WHAT YOU WILL DO: From the listing below, extract every line in which the word "publique" appears.

--- RECORDS PROVIDED ---

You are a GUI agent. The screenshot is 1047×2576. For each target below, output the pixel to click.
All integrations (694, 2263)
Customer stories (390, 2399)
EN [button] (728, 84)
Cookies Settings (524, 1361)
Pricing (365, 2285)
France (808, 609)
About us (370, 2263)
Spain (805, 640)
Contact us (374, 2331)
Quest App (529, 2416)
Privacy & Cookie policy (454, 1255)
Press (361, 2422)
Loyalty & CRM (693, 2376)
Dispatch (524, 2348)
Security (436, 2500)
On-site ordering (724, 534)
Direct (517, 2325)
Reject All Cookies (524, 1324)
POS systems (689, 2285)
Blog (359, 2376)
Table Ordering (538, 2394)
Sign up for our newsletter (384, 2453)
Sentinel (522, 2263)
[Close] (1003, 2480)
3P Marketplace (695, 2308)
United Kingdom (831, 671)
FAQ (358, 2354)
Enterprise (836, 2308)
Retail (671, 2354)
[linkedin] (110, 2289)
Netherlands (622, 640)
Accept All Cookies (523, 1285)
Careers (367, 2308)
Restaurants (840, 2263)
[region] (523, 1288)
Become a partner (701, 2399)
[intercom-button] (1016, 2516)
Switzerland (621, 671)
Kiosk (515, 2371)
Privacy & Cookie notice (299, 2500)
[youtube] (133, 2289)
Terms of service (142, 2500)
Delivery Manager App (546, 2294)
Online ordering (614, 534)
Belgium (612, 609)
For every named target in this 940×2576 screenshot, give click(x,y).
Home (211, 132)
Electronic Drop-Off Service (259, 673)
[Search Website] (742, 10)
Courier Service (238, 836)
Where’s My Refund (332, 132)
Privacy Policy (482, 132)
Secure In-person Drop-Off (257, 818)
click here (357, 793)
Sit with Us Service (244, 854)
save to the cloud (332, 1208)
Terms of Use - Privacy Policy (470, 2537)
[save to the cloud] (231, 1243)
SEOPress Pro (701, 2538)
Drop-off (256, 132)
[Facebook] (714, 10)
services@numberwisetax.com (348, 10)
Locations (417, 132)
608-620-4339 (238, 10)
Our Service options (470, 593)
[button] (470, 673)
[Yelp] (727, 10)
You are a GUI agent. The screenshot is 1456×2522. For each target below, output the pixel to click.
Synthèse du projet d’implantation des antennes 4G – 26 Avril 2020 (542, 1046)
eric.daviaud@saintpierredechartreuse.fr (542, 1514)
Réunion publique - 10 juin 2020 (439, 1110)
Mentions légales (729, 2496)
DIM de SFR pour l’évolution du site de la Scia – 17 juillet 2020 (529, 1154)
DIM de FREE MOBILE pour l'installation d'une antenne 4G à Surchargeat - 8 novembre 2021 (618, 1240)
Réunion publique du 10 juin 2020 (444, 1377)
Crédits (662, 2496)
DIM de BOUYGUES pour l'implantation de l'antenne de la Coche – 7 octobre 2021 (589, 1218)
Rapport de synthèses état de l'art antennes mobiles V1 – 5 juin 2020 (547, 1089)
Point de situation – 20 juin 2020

---

TASK ANSWER:
Réunion publique - 10 juin 2020 (439, 1110)
Réunion publique du 10 juin 2020 (444, 1377)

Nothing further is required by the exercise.